ERBIL, Kurdistan Region (Kurdistan24) – Turkish law granting security forces immunity from prosecution for acts committed during operations rendered investigations into allegations of torture on Kurdistan Workers’ Party (PKK) inmates “more difficult, if not impossible,” said a UN official on Friday.
“I received numerous troubling testimonies of torture and other forms of ill-treatment of both male and female inmates suspected to be members or sympathizers of the PKK,” wrote the United Nations Special Rapporteur on torture Nils Melzer.
Melzer, at the invitation of the government, was on a mission to Turkey between Nov. 27 to Dec. 2, visiting several detention centers and prisons in Ankara, Istanbul, and the Kurdish cities of Diyarbakir and Sanliurfa.
In his preliminary findings released on the UN Human Rights Office website, Melzer drew particular attention to the Law 6722 that granted immunity from prosecution to the security forces operating in the Kurdish Southeast.
Turkey’s President Recep Tayyip Erdogan approved the law in July 2016 after the Parliament passed it, viewed a step back from the former “zero tolerance” policy on torture.
“Most instances of ill-treatment were reported to have been inflicted by the police or gendarmerie in connection with the arrest itself, as well as during interrogation,” stated Melzer.

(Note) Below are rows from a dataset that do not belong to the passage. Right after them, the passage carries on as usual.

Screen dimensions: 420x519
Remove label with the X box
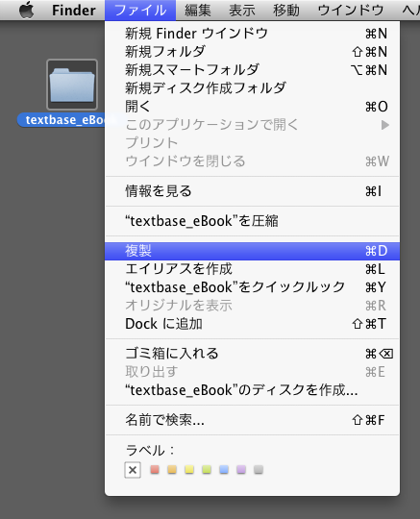pyautogui.click(x=133, y=470)
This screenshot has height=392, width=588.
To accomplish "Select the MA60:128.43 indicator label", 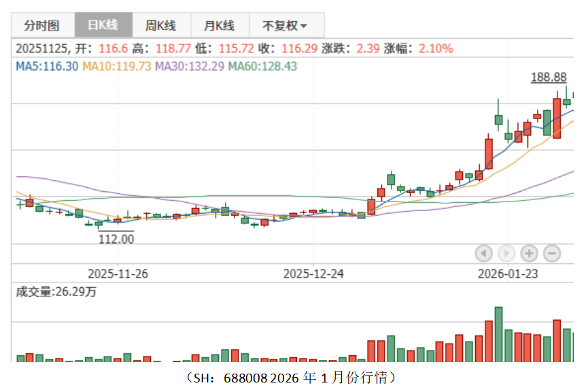I will (262, 66).
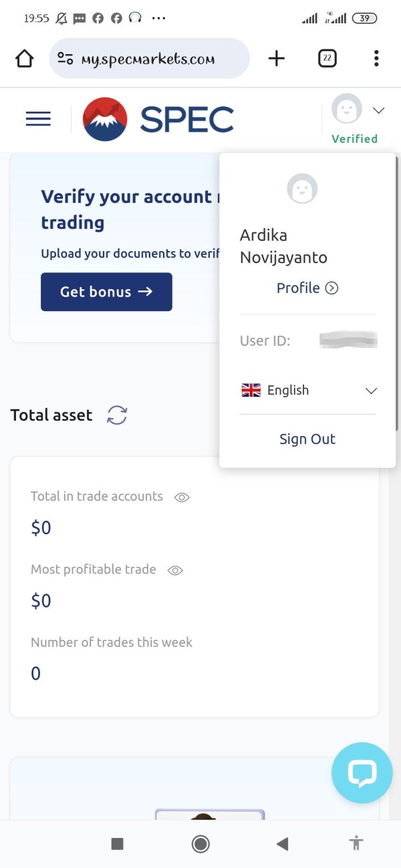This screenshot has height=868, width=401.
Task: Open the browser three-dot overflow menu
Action: pos(376,59)
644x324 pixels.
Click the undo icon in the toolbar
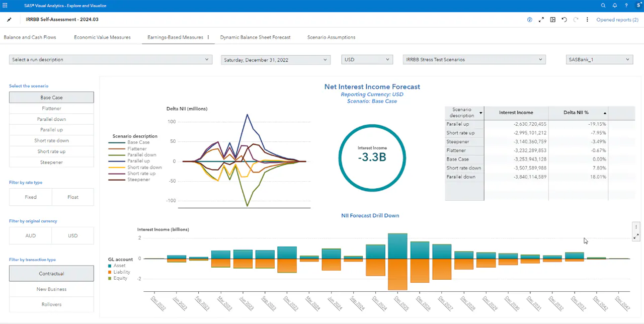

The PKK and Turkish Army have been locked in a decades-long warfare over the government’s repression of Kurdish political demands and cultural rights.
Melzer said although he collected “no evidence with regard to [current] ongoing torture” as he received some allegations of male guards and soldiers manhandling or sexually harassing or conducting naked searches on female detainees.
The UN official noted a majority of prisoners subjected to torture refrained from filing complaints because of a fear of retaliation by authorities.
However, reports of torture saw a surge in the immediate aftermath of the unsuccessful July 15 coup attempt.
“There is an environment of intimidation in Turkey that is conducive to torture and ill-treatment and the authorities — although they have a policy of zero tolerance for torture — they are not following up to investigate these allegations,” Melzer told the Associated Press.
Although reports appeared “to have ceased” after an initial phase, Melzer warned against further limiting rights of detainees and prisoners.
The extended period of custody without judicial review to 30 days, the period without access to a lawyer for five days, and systematic monitoring of exchanges between inmates and their attorneys were “of particular concern” to Melzer.
The UN Rapporteur appealed to the Turkish Government to publicly reinforce its “zero tolerance” policy on torture.